1. Aquilo que nos é recomendado aqui, como a melhor influência sobre a nossa prosperidade exterior, é a sabedoria, e a inteligência, e o conhecimento; isto é, tanto a piedade com relação a Deus (pois isto é a verdadeira sabedoria) como a prudência no controle de nossas questões externas. Devemos nos governar, em todos os aspectos, pelas regras da religião, antes de mais nada, e então, pelas do discernimento. Alguns que são verdadeiramente piedosos não prosperam no mundo, por falta de prudência; e alguns que são suficientemente prudentes, ainda assim não prosperam, porque se apoiam em seu próprio entendimento e não reconhecem Deus em seus caminhos; por isto, a piedade e a prudência devem andar juntas, para completar um homem sábio.

2. Aquilo que nos é apresentado como a vantagem da verdadeira sabedoria é o fato de que tornará os assuntos dos homens prósperos e bem-sucedidos.

(1) Ela edifica uma casa (v. 3), e a firma. Os homens podem, por meio de procedimentos injustos, edificar suas casas, mas não podem firmá-las, pois a fundação está podre (Habacuque 2.9,10); ao passo que aquilo que é obtido com honestidade será como o aço, e será uma herança para os filhos dos filhos.

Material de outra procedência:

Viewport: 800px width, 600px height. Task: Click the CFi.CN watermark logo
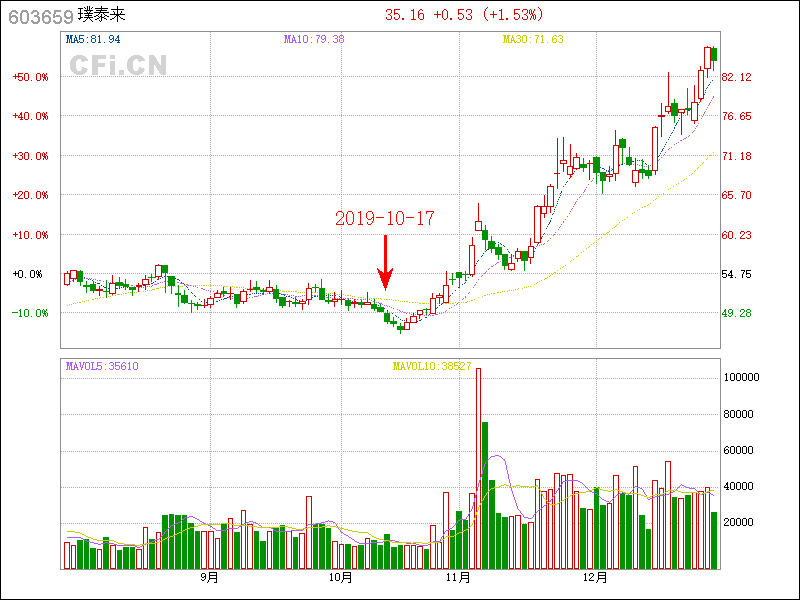coord(118,65)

(2) Ela enriquecerá uma casa. e a abastecerá (v.4). Os que administram seus assuntos com sabedoria e equidade, que são diligentes no uso de meios lícitos para aumentar o que têm, que poupam da luxúria e gastam em caridade, estão em um bom caminho, para ter seus depósitos, seus armazéns, suas câmaras, cheios de todas as substâncias preciosas e deleitáveis – preciosas, porque foram obtidas com trabalho honesto, e a substância de um homem diligente é preciosa – e deleitáveis, porque são aproveitadas e desfrutadas com santa alegria. Alguns pensam que aqui o significado é principalmente o de riquezas espirituais. Pelo conhecimento, as câmaras da alma se enchem com as graças e as consolações do Espírito. essas riquezas preciosas e deleitáveis; pois o Espírito. ao instruir o entendimento, realiza todas as suas outras operações na alma.

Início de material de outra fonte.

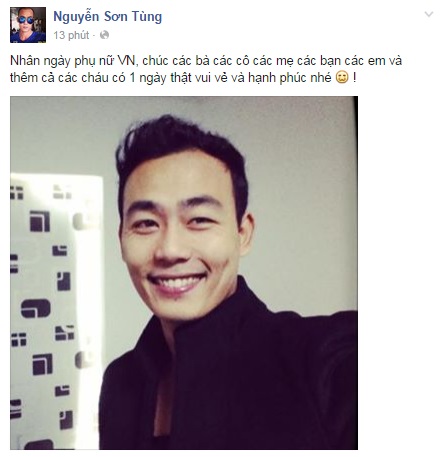
Task: Click the exclamation mark after the emoji
Action: tap(354, 78)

(3) Ela fortificará uma casa, e a converterá em um castelo: a sabedoria é melhor do que armas de guerra, ofensivas ou defensivas. Um varão sábio é forte, é uma fortaleza, sim, um varão de conhecimento consolida a força, isto é, aumenta-a (v. 5). À medida que crescemos em conhecimento. crescemos em toda a graça (2 Pedro 3.18). Os que crescem em sabedoria são fortalecidos com toda a força (Colossenses 1.9,11). Um sábio conseguirá, com a sua sabedoria, aquilo que um homem forte não poderá conseguir, pela força de armas. O espírito é fortalecido, tanto para a obra espiritual quanto para a batalha espiritual, pela verdadeira sabedoria.

(4) Ela governará uma casa, e também um reino, e os negócios de ambos (v. 6). A sabedoria erigirá um colégio, ou conselho de estado. A sabedoria será útil,

[1] para o controle das disputas públicas, para que não nos envolvamos nelas, exceto por uma boa causa, e com alguma probabilidade de sucesso, e, quando já estivermos envolvidos nelas, para que as administremos bem, de modo a conquistar uma paz vantajosa, ou uma honrosa retirada: com conselhos prudentes tu farás a guerra, o que é uma coisa que poderá ter más consequências, se não for feita com conselhos prudentes.

[2] Para assegurar a paz pública: há vitória na multidão dos conselheiros, pois um deles pode prever o perigo, e discernir as vantagens, que outro não pode. Nos nossos conflitos espirituais, precisamos de sabedoria, pois o nosso inimigo é sutil.